D’autant moins admissible pour l’historienne que la bibliothèque de Plathe a été initiée par l’ancêtre de son mari, transmise sans trop de heurts pendant deux cents ans de Friedrich Wilhelm à Karl von Bismarck-Osten (mort en 1952), en suivant comme il se doit la lignée du premier enfant mâle. Cette demi-proximité par alliance permet à Senarclens d’avoir accès à des témoignages directs, à des mémoires de tantes et de cousins, à des lettres privées et à quelques archives sauvées in extremis puis conservées en amateur, mais garantit toujours le recul nécessaire à l’étude, le regard critique, un acharnement de chercheuse, parfois incompris par la belle-famille, et même l’humour, l’un des traits les plus notables de cet essai. Cette fois, en plus des habituelles visites aux archives, des marchandages avec des conservateurs trop ou trop peu zélés, des correspondances lentes et oiseuses, des formalités absurdes ouest-allemandes, est-allemandes ou ex-soviétiques, des voyages en train et des courriels sans réponse, la recherche historique passe par de très nombreuses séances de thé : il s’agit alors de tirer, mais très délicatement, les vers d’un nez Bismarck-Osten, sans froisser la belle-famille, mais sans jamais perdre le fil de son sujet.

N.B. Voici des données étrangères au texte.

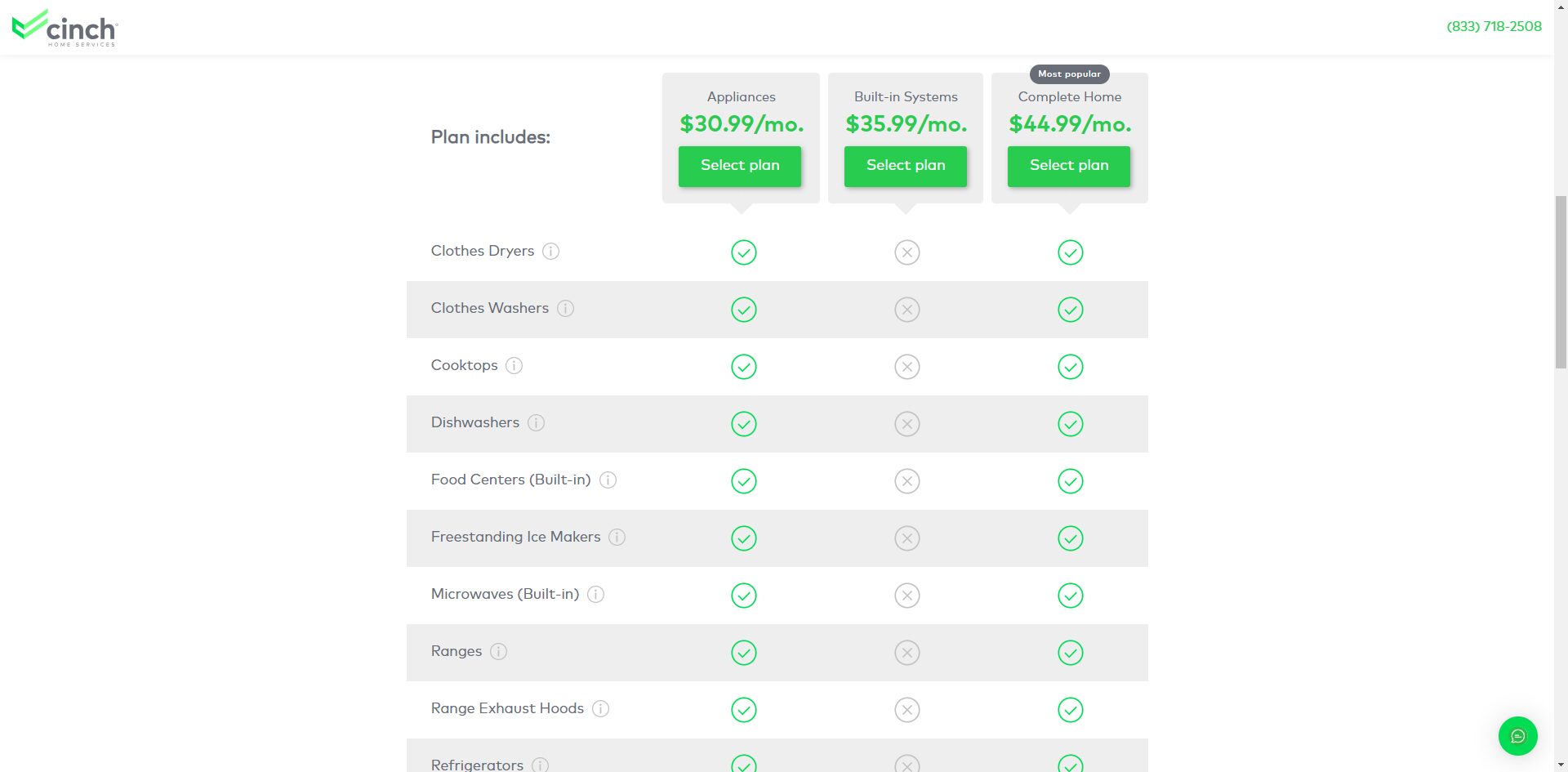Viewport: 1568px width, 772px height.
Task: View Cooktops coverage details via info icon
Action: point(514,366)
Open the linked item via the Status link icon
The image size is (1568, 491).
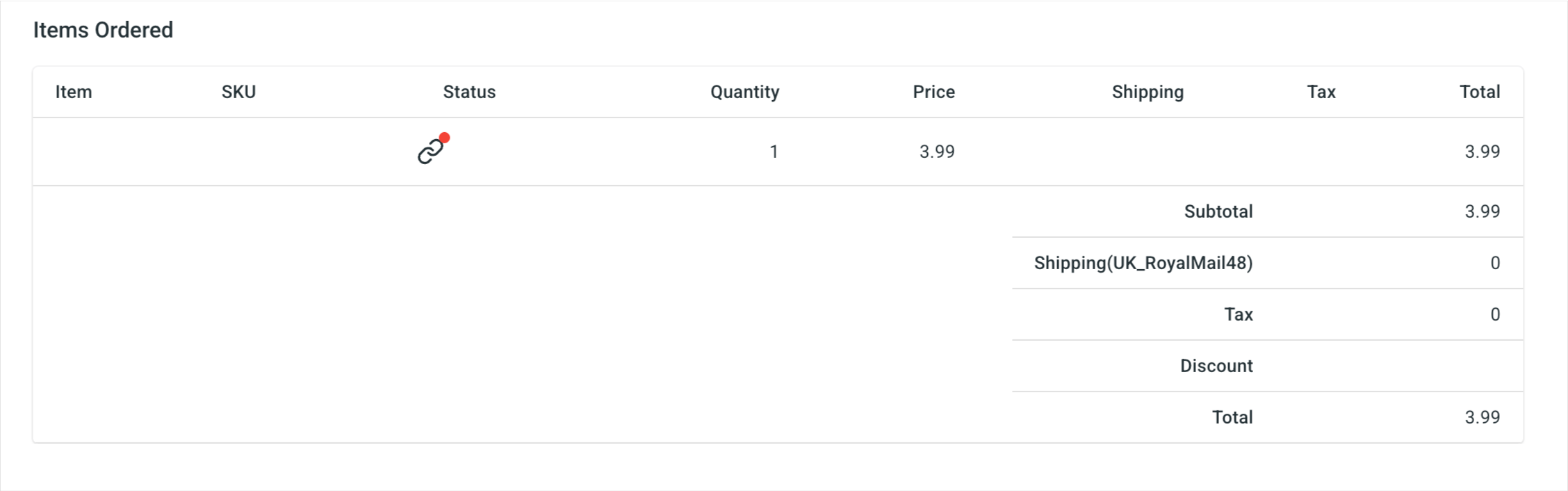pos(430,150)
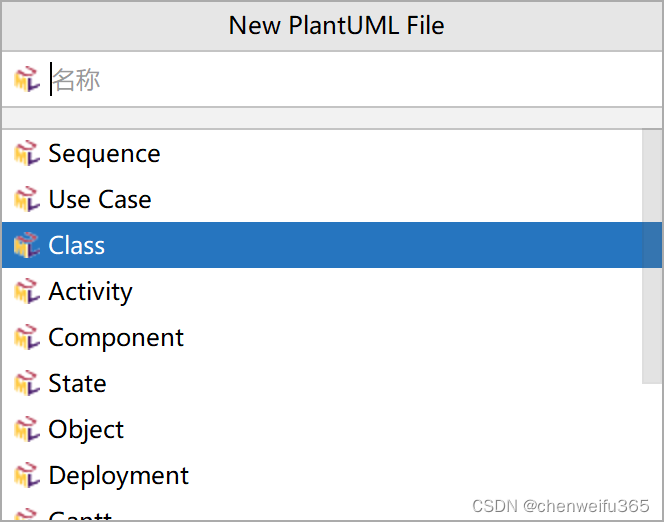Select the Activity diagram template

(x=322, y=291)
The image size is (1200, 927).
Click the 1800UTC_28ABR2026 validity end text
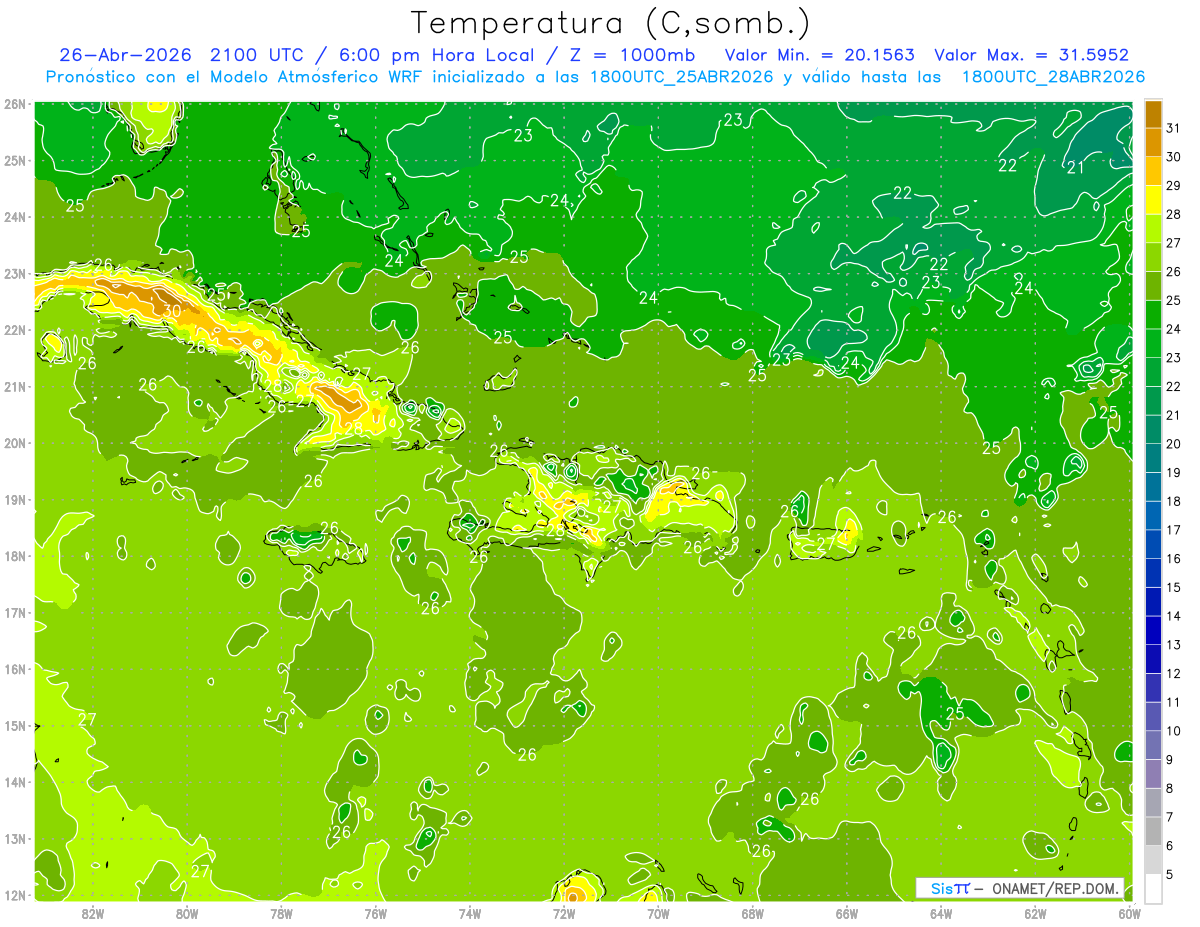point(1053,77)
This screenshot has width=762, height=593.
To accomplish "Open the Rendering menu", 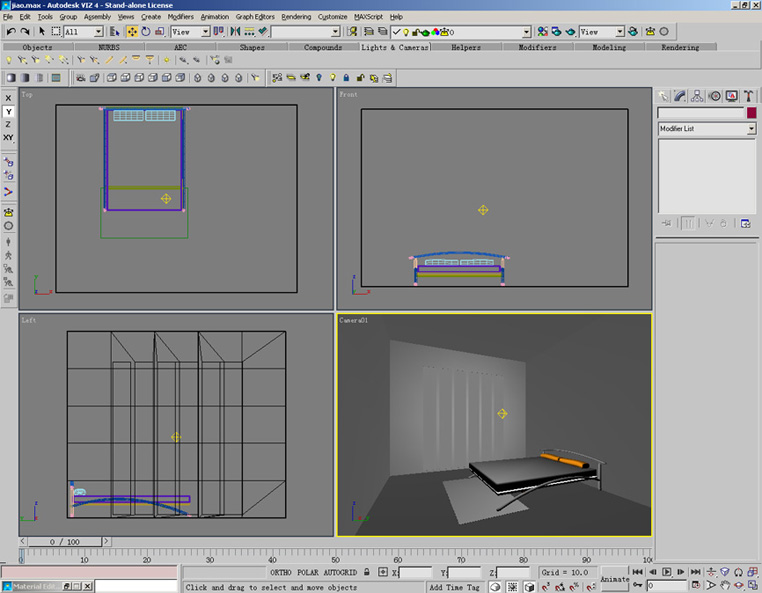I will tap(295, 17).
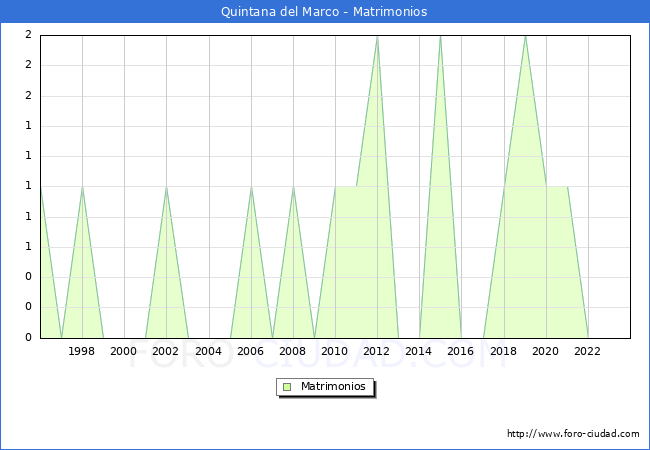The image size is (650, 450).
Task: Click the 2002 year label
Action: [x=166, y=351]
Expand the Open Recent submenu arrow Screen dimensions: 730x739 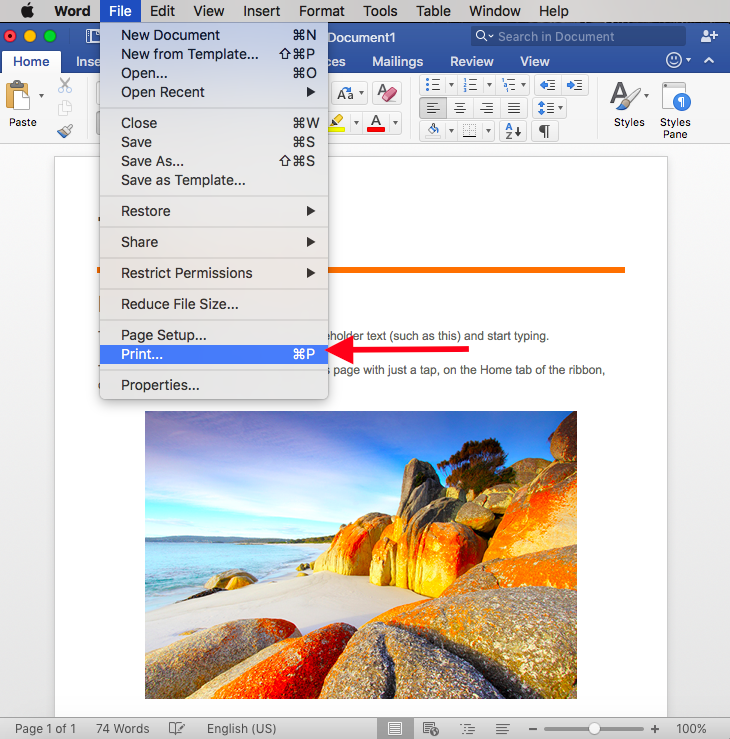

« De cet espace plein, fait de galeries organisées en niveaux reliées par de petits escaliers en bois sombre, il ne reste aujourd’hui que le catalogue », un meuble de bois fait de seize tiroirs à fiches : à partir de ce seul catalogue, Senarclens aurait pu tenter de reconstituer la bibliothèque comme Frances Yates avait redessiné le théâtre The Globe d’après des écrits d’époque. Son fondateur, au visage poupin, est Friedrich Wilhelm von der Osten, chambellan de Frédéric II, pas moins, revenu sur ses terres à contrecœur en 1749 – quitte à se tenir loin des lieux du pouvoir, autant bâtir une bibliothèque ambitieuse. On ne sait pas dans quelle mesure son épouse, Charlotte Henriette de Liebeherr, y a contribué ; elle a laissé en tout cas ses notes manuscrites dans les marges d’un roman à clés de Crébillon fils, Les amours de Zeokinizul, roi des Kofirans, en déchiffrant les anagrammes. La bibliothèque survit à la guerre de Sept Ans, Friedrich Wilhelm aussi : il trouve le moyen d’y échapper, et rédige par prudence, vingt ans avant sa mort, un testament qui prévoit « toutes sortes de catastrophes possibles pour sa bibliothèque et donne ses instructions aux générations à venir pour s’en prémunir ». Il s’agit déjà pour lui de « résister à l’épreuve du temps et aux guerres », sans même imaginer quelle drôle de tournure prendront les guerres successives au cours des années à venir.
Au XIXe siècle, les livres de Plathe macèrent, les fils négligent les collections, considérées comme des propriétés, rien de plus. Il faut attendre Karl von Bismark-Osten au siècle suivant pour ranimer la vieille bibliothèque de famille : l’entrepreneur, amateur d’ordre, « a ordonné, complété, modernisé la collection du dix-huitième siècle pour laquelle il a fait construire, en 1910, une aile à son château » ; il s’y réfugie quand l’atmosphère de l’époque devient maussade puis nauséabonde. Il apparaît sur l’unique photo de la bibliothèque, reproduite dans le livre : debout parmi ses gros volumes, le pied sur une chaise, dans une pose artificielle et dans un noir et blanc dégradé. On dirait le spectre gardien d’un monde désormais éparpillé ; il évoque de loin l’unique silhouette visible au milieu du boulevard du Temple, sur le daguerréotype de 1838.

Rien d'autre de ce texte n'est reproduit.